Brillo said, “Reviewing my semantic tapes, sir, I find no analogs for ‘Guerrera-Tuera’ as ‘warrior-lizard.’ True, guerrero in Spanish means warrior, but the closest spelling I find is the feminine noun guerra, which translates as war. Neither guerrera nor tuera appear in the Spanish language. If tuera is a species of lizard, I don’t seem to find it—”

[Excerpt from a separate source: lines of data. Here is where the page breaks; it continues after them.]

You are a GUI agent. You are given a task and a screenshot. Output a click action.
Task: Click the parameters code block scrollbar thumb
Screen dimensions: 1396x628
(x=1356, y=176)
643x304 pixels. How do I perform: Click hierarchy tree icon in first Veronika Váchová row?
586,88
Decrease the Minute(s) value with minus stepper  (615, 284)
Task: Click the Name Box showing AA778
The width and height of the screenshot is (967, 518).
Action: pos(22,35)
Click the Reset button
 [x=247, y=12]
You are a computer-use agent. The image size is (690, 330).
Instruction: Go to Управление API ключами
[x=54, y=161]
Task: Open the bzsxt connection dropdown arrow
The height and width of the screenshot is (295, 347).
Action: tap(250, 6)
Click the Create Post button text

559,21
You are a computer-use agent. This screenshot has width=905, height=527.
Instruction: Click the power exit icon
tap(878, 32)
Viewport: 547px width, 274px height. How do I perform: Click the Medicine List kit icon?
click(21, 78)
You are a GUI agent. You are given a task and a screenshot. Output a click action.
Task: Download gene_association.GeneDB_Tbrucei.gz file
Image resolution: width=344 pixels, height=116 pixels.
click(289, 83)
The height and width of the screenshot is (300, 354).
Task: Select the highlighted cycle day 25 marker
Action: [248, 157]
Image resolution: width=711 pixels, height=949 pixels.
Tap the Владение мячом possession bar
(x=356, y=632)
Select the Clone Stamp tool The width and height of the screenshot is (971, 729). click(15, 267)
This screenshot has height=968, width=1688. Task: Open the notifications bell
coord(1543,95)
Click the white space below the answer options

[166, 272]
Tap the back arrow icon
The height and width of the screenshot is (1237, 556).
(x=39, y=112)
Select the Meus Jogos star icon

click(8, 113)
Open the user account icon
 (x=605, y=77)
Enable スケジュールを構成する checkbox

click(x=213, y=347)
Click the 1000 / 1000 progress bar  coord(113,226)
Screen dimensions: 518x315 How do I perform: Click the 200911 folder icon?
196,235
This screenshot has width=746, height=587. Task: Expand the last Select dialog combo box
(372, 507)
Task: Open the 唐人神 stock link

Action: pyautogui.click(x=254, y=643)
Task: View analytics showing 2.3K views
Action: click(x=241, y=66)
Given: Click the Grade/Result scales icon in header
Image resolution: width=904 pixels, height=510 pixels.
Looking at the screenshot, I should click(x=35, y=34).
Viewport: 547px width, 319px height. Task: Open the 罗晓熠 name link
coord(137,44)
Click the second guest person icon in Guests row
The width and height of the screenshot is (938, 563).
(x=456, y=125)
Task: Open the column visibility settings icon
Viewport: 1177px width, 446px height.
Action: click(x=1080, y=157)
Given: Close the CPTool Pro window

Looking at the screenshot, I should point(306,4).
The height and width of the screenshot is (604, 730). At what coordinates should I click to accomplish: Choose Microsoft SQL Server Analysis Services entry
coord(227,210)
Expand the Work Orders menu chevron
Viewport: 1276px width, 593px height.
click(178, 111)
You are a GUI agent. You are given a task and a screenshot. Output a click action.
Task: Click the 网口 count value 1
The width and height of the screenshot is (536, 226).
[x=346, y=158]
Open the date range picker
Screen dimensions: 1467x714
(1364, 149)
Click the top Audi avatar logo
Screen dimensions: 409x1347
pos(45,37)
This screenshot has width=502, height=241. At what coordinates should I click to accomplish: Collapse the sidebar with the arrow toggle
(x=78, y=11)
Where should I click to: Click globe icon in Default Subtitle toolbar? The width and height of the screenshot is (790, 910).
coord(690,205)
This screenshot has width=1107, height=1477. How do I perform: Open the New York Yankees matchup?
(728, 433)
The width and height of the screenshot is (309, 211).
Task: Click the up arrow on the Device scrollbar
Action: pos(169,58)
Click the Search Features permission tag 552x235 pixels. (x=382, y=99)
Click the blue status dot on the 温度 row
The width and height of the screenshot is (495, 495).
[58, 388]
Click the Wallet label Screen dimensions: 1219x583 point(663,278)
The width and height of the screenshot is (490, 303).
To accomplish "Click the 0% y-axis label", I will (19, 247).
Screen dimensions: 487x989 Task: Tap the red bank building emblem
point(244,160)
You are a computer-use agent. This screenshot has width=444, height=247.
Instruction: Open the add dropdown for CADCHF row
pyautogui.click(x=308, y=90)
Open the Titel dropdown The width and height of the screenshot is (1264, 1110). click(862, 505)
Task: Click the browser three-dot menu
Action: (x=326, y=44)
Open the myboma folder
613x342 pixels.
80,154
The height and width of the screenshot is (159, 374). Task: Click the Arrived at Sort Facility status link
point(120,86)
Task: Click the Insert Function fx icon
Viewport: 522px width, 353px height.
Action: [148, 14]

Polchik had listened dumbly. The weight on his shoulders was monstrous. All of them were on him. The kids, that lousy stinking
robot—they were making fun, such fun, such damned fun of him! “Keep digging,” he directed them. He was surprised to hear his words emerge as a series of croaks.
“And blood and breath tests must be administered, sir—”
“Stay the hell outta this!”
“We’re on our way home from a party,” said the boy with the scalplock, who had been silent till then. “We took a shortcut and got lost.”
“Sure,” Polchik said. “In the middle of Manhattan, you got lost.” He saw a small green bottle dumped out of the last girl’s pouch. She was trying to push it under other items. “What’s that?”
“Medicine,” she said. Quickly. Very quickly. Everyone tensed.
“Let me see it.” His voice was even.
He put out his hand for the bottle, but all six watched his other hand, hanging beside the needler. Hesitantly, the girl picked the bottle out of the mass of goods on the car’s hood, and handed him the plastic container.
Brillo said, “I am equipped with chemical sensors and reference tapes in my memory bank enumerating common narcotics. I can analyze the suspected medicine.”
The six stared wordlessly at the robot. They seemed almost afraid to acknowledge its presence.
Polchik handed the plastic bottle to the robot.
Brillo depressed a color-coded key on a bank set flush into his left forearm, and a panel that hadn’t seemed to be there a moment before slid down in the robot’s chest. He dropped the plastic bottle into the opening and the panel slid up. He stood and buzzed.
“You don’t have to open the bottle?” Polchik asked.
“No, sir.”
“Oh.”
The robot continued buzzing. Polchik felt stupid, just standing and watching. After a few moments the kids began to smirk, then to grin, then to chuckle openly, whispering among themselves. The smartmouthed girl giggled viciously. Polchik felt fifteen years old again; awkward, pimply, the butt of secret jokes among the long-legged high school girls in their miniskirts who had been so terrifyingly aloof he had never even considered asking them out. He realized with some shame that he despised these kids with their money, their cars, their flashy clothes, their dope. And most of all, their assurance. He, Mike Polchik, had been working hauling sides of beef from the delivery trucks to his old man’s butcher shop while others were tooling around in their Electrics. He forced the memories from his mind and took out his anger and frustration on the metal idiot still buzzing beside him.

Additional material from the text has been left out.